Friday, 11 September 2015

How to fail at ransomware

Intro


Ransomware sucks. It is annoying and persistent, and apparently very lucrative. For this reason alone we can expect, and indeed find, that even the unskilled will try their hand at developing a ransomware payload. What better low-cost-of-entry method than powershell.  The only problem is (at least for the samples described below) that using deterministic symmetric encryption sorta, well, renders the entire encryption process trivially reversible...

Analysis


I had originally been taking a look at this CHM dropper [md5: 21e1a87bd0418381a1bc8df088ee5c91] which carries out a download and execute of a powershell based "ransomware" script [md5: be03eb109cab04a1a70b5bbc7b22949e].

The download and execute from the CHM:

CHM dropper referencing http://sploogetube.mobi

Colorful domain names notwithstanding, we can see the simplicity here. Looking at the actual ransomware script reveals a very basic .Net approach to enumerating all drives on the system, and then systematically recursing for a laundry list of various file extensions.  Each matching file is then sent through the encryption routine.

I have cleaned up some of the variable names for legibility here, but obfuscation can't really mask the issues with this one.



In a more legitimate attempt to effect a crypto based ransomware ploy, one would need to encrypt the victim data asymmetrically.  There a few reasonable ways to go about this, but unfortunately the author of this script decided to go another way entirely - the way which uses symmetric encryption with a completely deterministic key and IV.

I had originally written a simple decryption script for this corresponding Powershell encryption script, but after re-checking the download site after a couple of days it does appear that the script was/is being modified (reference md5: 9fe45fc4c402932248cd2c26b65f883d). The modification or revision process has not improved the overall sophistication of the encryption however, but has merely modified the salt value being used to generate the Rijndael encryption key. I updated my decryption script (link at bottom) to accommodate a user - supplied salt value which can be extracted from line 7 of  the original encryption script [see update below]:


Another interesting change is that the 'decryption instructions' HTML file that gets written to the victims' hard drive has been completely redesigned and is an obvious style ripoff of the Cryptolocker ransom instruction page:

Original decryption instructions from be03eb109cab04a1a70b5bbc7b22949e

New version from 9fe45fc4c402932248cd2c26b65f883d

These instruction files also reference an ID# which is obviously supposed to lend support to the fact that there is some asymmetric encryption taking place which requires a specific private key to decrypt.  It is possible that this ID is somehow deterministic, although it is definitely not machine based - I tried downloading the script from multiple different IP addresses using different operating systems on a single day and received an identical copy of the script having the same ID# each time.  It may be date based, and I will update this post with any additional information that comes out of future checks.

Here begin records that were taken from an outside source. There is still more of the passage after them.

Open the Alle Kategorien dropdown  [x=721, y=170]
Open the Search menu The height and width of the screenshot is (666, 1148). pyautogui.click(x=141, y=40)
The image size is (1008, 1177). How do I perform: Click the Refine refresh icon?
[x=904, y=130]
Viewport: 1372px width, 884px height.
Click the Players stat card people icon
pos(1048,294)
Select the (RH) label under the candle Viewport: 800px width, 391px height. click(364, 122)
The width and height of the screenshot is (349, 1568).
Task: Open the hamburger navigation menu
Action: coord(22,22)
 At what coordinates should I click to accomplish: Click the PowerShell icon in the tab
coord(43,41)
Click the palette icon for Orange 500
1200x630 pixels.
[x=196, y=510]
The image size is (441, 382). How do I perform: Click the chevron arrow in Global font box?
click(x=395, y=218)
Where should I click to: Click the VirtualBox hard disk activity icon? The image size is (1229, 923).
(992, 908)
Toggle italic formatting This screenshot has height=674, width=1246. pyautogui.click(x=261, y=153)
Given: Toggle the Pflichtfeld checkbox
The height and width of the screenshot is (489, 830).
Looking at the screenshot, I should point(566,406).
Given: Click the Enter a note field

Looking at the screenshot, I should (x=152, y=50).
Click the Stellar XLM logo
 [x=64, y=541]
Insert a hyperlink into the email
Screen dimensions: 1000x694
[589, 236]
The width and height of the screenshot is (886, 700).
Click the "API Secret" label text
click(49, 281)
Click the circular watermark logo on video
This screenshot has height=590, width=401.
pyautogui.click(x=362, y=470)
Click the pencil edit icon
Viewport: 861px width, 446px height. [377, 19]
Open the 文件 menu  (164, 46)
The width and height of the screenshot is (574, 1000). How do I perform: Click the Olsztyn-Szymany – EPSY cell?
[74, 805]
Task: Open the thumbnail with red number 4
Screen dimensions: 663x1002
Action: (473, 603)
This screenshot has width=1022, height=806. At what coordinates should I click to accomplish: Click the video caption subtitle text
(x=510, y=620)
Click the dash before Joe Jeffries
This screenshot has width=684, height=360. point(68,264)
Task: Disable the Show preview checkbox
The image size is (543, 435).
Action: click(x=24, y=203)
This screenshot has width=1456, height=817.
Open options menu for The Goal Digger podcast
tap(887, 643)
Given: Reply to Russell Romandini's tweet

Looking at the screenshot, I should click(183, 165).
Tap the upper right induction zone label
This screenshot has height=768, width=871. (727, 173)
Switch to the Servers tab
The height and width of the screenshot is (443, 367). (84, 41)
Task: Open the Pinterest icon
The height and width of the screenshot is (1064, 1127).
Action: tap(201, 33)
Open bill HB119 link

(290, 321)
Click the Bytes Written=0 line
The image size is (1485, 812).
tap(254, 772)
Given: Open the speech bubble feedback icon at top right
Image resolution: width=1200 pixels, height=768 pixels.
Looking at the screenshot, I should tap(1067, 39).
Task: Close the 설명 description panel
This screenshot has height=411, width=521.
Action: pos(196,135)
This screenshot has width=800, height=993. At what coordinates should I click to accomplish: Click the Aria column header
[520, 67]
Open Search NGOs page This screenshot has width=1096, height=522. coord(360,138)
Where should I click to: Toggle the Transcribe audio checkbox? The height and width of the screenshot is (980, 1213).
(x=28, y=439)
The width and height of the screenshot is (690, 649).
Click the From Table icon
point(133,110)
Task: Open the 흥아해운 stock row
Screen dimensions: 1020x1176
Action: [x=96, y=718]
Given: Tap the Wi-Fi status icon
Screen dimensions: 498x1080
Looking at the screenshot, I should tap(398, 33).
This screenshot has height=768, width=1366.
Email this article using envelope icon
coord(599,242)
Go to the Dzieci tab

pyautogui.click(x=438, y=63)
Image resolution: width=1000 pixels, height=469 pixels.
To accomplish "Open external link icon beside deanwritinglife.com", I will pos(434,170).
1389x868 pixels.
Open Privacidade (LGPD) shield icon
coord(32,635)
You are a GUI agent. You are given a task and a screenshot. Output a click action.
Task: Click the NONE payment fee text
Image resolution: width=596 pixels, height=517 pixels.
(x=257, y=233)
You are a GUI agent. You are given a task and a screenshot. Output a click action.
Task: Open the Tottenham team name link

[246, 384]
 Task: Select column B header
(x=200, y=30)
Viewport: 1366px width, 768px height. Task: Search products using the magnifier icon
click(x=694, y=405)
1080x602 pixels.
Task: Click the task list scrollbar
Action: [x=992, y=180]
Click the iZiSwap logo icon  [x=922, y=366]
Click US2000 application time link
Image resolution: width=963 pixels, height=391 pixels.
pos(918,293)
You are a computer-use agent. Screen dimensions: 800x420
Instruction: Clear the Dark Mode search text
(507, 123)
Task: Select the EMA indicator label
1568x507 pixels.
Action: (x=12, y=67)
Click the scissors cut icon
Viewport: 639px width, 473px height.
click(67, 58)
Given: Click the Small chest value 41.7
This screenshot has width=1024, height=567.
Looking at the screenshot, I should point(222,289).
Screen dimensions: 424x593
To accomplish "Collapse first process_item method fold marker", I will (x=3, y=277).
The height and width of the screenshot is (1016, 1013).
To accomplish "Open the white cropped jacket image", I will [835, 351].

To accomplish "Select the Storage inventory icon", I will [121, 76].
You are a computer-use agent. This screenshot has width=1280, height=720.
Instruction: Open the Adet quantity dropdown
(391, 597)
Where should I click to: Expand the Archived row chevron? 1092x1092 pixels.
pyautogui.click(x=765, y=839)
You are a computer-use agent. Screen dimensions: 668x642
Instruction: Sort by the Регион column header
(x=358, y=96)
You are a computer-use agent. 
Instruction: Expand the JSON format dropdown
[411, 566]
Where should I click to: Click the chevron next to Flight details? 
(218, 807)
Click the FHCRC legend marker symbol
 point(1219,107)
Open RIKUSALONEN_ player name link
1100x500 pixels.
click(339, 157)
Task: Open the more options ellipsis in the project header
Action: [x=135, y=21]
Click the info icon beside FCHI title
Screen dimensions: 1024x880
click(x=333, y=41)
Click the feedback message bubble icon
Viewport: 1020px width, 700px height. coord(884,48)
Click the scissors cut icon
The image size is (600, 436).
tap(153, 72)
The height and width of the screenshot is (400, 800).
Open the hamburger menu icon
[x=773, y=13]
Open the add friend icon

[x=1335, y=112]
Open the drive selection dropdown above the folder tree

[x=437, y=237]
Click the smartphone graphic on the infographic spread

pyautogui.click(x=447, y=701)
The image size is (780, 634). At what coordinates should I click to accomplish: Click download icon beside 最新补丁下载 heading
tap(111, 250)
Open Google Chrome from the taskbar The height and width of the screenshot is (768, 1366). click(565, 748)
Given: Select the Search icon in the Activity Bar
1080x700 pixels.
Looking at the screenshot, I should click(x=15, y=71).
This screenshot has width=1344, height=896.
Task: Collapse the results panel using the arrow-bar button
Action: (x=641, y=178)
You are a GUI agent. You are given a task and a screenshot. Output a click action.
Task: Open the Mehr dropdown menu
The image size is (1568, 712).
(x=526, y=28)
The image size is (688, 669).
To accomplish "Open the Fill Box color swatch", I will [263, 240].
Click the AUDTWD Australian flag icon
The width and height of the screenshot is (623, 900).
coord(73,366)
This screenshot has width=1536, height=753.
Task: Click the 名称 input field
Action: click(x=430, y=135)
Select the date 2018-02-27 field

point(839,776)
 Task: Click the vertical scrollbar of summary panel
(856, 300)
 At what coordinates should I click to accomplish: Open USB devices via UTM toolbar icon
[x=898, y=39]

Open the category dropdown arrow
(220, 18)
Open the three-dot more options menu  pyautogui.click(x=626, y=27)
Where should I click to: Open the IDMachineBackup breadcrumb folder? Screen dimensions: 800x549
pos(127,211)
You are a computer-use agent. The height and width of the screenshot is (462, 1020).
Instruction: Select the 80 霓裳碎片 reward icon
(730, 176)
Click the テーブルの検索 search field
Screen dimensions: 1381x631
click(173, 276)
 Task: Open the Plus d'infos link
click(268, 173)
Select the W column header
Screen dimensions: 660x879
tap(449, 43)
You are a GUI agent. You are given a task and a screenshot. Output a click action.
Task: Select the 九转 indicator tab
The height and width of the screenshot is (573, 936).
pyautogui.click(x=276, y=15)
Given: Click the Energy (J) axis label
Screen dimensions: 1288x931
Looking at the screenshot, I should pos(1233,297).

Why you never pay the ransom


Further examination of the encryption script shows that any files less than 42871 bytes in size will be encrypted in their entirety, but those above or equal to this size will have only the first 42871 bytes encrypted.  


I would almost pay the ransom value just to know why the author chose this arbitrary seeming value of 42871 bytes.  The net result of this choice, combined with the 128 bit block size and choice of zero padding is that for any file of 42871 or more bytes, the original file will have 9 bytes of unrecoverable data. 

Whenever the file length is 42871 or more bytes, the encryption will read in the first 42871 bytes, encrypt them and pad out to the next 16 byte (128 bit) boundary which happens to be 42880 bytes. The destructive flaw in the script is that the original file is overwritten in place - thus bytes at offsets 42872 to 42880 are overwritten with the padded bytes.  Upon decryption these bytes cannot be recovered as they were not encrypted originally but simply overwritten. 

Thus - even if you actually had to pay the ransom - it would only recover files which were less than 42871 bytes in size.

In case you were infected with this, I wrote a simple decryption script to recover the files subject to the restrictions described above.  It can be found here.

Update 09/17/2015


New variants of this crypto script are now attempting to delete any existing volume shadow copies prior to executing the encryption routine:

$hdGhncrThhsHhjs = Get-WmiObject Win32_ShadowCopy
ForEach($QhdThscGhsjdR in $hdGhncrThhsHhjs) {
    $QhdThscGhsjdR.Delete()
}

Regarding the salt used in the decryption script, these recent variations have modified the location of the salt from where it had previously existed at line 7 of the crypto script. The salt required by the decryption script is set by the call to GetBytes and stored in a variable used as the second argument to Security.Cryptography.Rfc2898DeriveBytes.